How stressful were the Fed’s tests? One anecdote stands apart: Regions Financial Corp. (RF), which still hasn’t paid back its bailout money from the Troubled Asset Relief Program, passed.

The footnotes to the company’s latest financial statements tell the story. There, the Birmingham, Alabama-based lender disclosed that the loans on its books were worth $8.1 billion less than what its balance sheet said, as of Dec. 31. By comparison, the company’s tangible common equity, a bare-bones measure of net worth, was $7.6 billion.

So if it weren’t for the inflated loan values, Regions’ tangible common equity would have been less than zero, with liabilities exceeding hard assets. In short, the test was a joke, although it had its intended effect. Shares of Regions and other large banks soared, and Regions raised $900 million selling common shares on Wednesday. The company, which hasn’t reported an annual profit since 2007, plans to use the money to help repay the $3.5 billion it got from the Treasury Department in 2008.

Regions probably would have failed years ago if not for its federal backstop. Instead, it now has a stock-market value of $9.1 billion. Clearly the Fed wanted it to attract new investors, and those who put fresh capital into Regions this week believe the government won’t let it die. That about sums up the company’s value proposition. In other words, we’re all still on the hook.

The New York Times noted numerous problems related to the Fed’s “flimsy” stress tests of the biggest banks and wonders if banks should be allowed to pay large dividends so soon after almost going under – Questions as Banks Increase Dividends.

Emboldened by the Federal Reserve’s passing grades on stress tests of banks, some of the nation’s biggest financial firms are racing to dole out billions of dollars in dividends.

Such moves deplete the capital cushions of banks, potentially making them far more vulnerable to withstanding sudden market shocks.

“It’s frankly irresponsible to allow banks to quickly empty their coffers,” said Neil Barofsky, the former inspector general for the Troubled Asset Relief Program. “They should be holding onto this money.”
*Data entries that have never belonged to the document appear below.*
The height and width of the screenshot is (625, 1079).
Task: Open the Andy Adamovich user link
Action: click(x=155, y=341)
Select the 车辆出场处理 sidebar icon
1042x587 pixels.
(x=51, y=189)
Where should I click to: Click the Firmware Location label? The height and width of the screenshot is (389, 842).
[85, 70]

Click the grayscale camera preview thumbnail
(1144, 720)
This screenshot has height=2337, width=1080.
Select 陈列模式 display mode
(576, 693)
Another potential problem is that stress tests might overstate the health of banks, Mr. Barofsky said.

“The Fed has essentially appeased critics and proclaimed the banks healthy without doing real due diligence,” said Anat R. Admati, a professor of finance and economics at Stanford.

“Why are we letting banks hand out dividend payments and encouraging risky behavior after they passed flimsy tests?” she said. “It’s frankly dangerous, and the Fed should not allow it.”
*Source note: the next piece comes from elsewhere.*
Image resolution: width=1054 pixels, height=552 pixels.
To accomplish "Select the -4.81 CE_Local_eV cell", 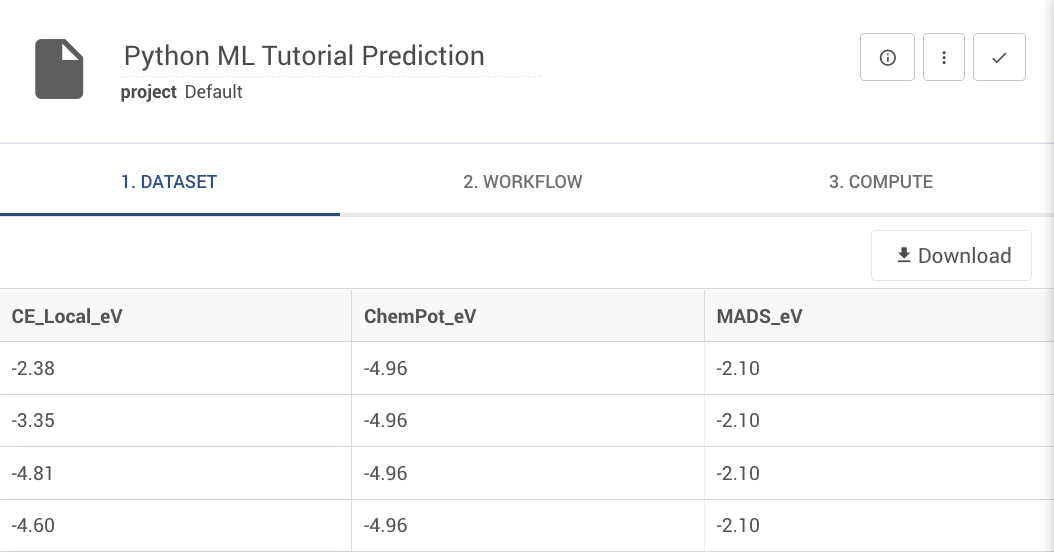I will tap(33, 473).
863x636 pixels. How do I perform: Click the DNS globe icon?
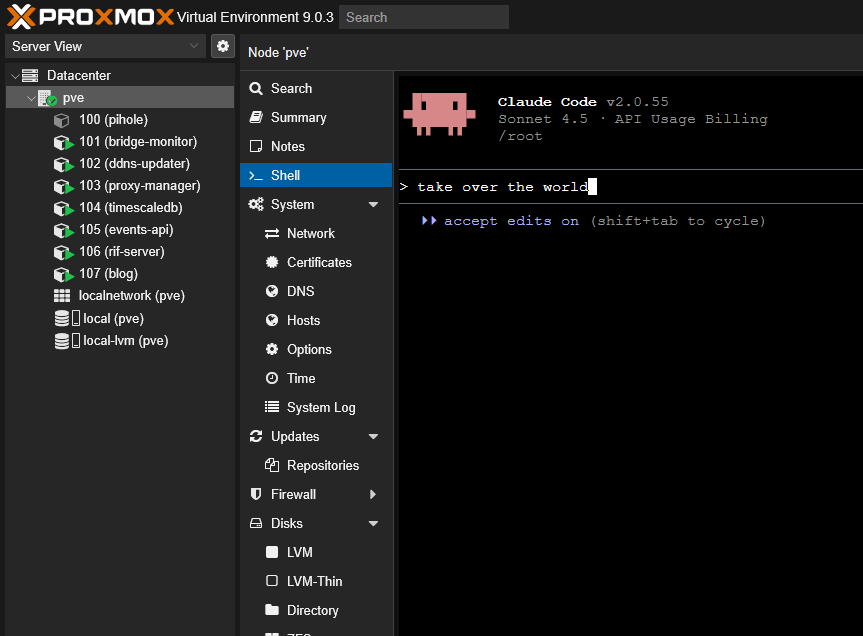(x=272, y=291)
Rebel A. Cole, a former Fed economist and a professor of finance at DePaul University, said that the stress tests created too rosy a picture, drastically understating how a financial crisis would impact banks’ balance sheets.

Another problem with the tests, critics said, was that they underestimated the legal liabilities that might still be lurking for banks as they work through a backlog of soured mortgages.

Both the Federal Reserve and the Federal Government need the big banks and will not allow them to fail regardless of their financial condition.  The fact that virtually every bank passed the Fed’s “stress tests” should not come as a surprise to anyone.